Adolescenti a rischio
L’Istituto di fisiologia clinica del Cnr di Pisa ha svolto uno studio su 40 mila adolescenti tra i 15 ed i 19 anni, dal quale risulta che l’11 per cento rischiano di diventare “scommettitori patologici” e che il 6,5 per cento ha speso nel gioco 50 euro nell’ultimo mese. I giochi preferiti sono il videopoker e quelli on-line, ma acquistano anche tagliandi “gratta e vinci” e schedine del Superenalotto. Giocano nei bar, pub, tabaccherie, da soli a casa, ma frequentano anche le sale scommesse.
In aumento le richieste di aiuto
Ai servizi sociali del Comune di Perugia sono in aumento le richieste di aiuto di persone rovinate dal gioco, e che spesso sono finite nelle mani degli usurai. Lo ha detto il sindaco, Wladimiro Boccali, intervenendo l’anno scorso al convegno nazionale, organizzato dalla Sapar Umbria (Sezione apparecchi per pubblica attrazione ricreativa), dal titolo “Affinché il gioco rimanga un gioco – Il gioco a tutela di tutti”. Durante i lavori era stata presentata la campagna nazionale Sapar per la prevenzione della compulsività del gioco e la tutela dei minori. Una serie di norme comportamentali alle quali si devono attenere gli esercenti di locali pubblici e sale gioco.

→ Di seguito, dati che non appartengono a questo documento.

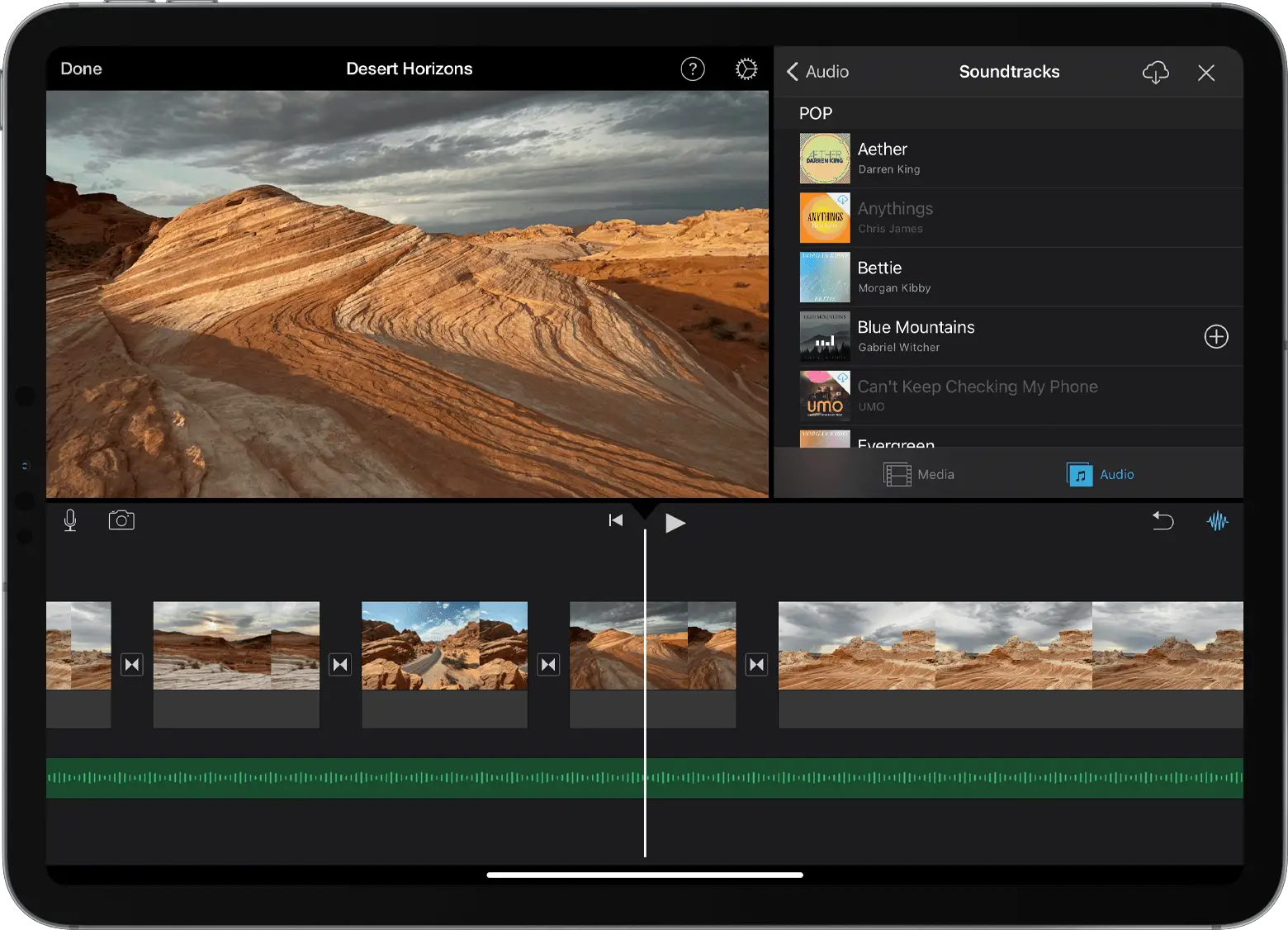The height and width of the screenshot is (930, 1288).
Task: Tap Done to exit the project
Action: tap(80, 69)

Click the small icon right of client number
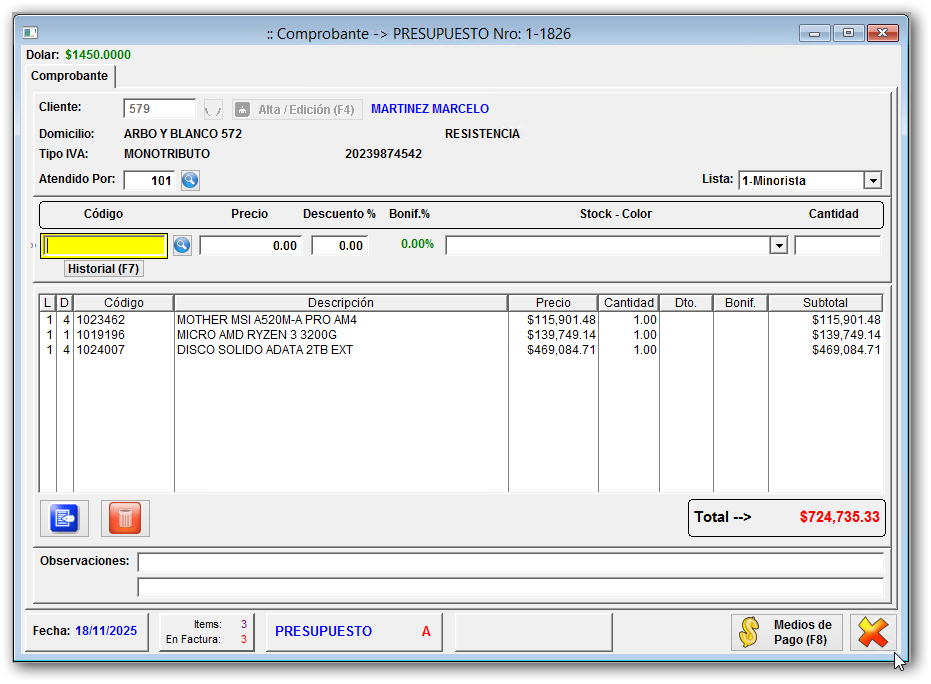tap(213, 110)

Il gioco: terza azienda d’Italia

Con un fatturato nel 2011 di 76,1 miliardi per le scommesse legali, e di almeno 10 miliardi per quelle illegali, il gioco è la terza impresa italiana. Il dossier di Libera, dal titolo Azzardopoli, fotografa “un terreno borderline” in cui le mafie hanno la possibilità di impiantarsi per fare affari: nella gestione delle slot, di fatto – sottolinea lo studio – le cosche sono “l’undicesimo concessionario occulto del Monopolio”. Al momento ci sono 10 concessionarie, ognuna delle quali ha un collegamento telematico che comunica i dati sulle giocate al Fisco, per poi applicare le tasse al 12%: l’attività delle mafie consiste nell’alterare le macchinette in modo da annullare o abbattere i dati comunicati al Fisco. Un trucco che è stato scoperto anche in alcuni locali pubblici dell’Umbria. Le mafie si infiltrano nelle società che gestiscono i punti scommesse, nelle sale gioco che fanno da “lavanderie” per i soldi sporchi; lucrano con l’usura; gestiscono bische clandestine e Toto nero; acquistano i biglietti vincenti dai giocatori, pagando un sovraprezzo che va dal 5 al 10%, per riciclare il denaro sporco. Esibendo tagliandi vincenti di Superenalotto e lotterie, i clan possono così giustificare l’acquisto di beni e attività commerciali. “Un danno sociale, ma anche umano – ha detto il fondatore di Libera, don Luigi Ciotti. – Bisognerebbe applicare le direttive dell’Oms, che dicono che la dipendenza da gioco è una malattia sociale, e va fatta prevenzione”. Libera sollecita quindi una legge quadro sul gioco d’azzardo, di limitare i messaggi pubblicitari e di marketing, e di promuovere campagne di informazione. Intanto però televisioni, radio, giornali e manifesti continuano a promuovere l’ultimo gioco, l’ultima lotteria che può cambiarci la vita.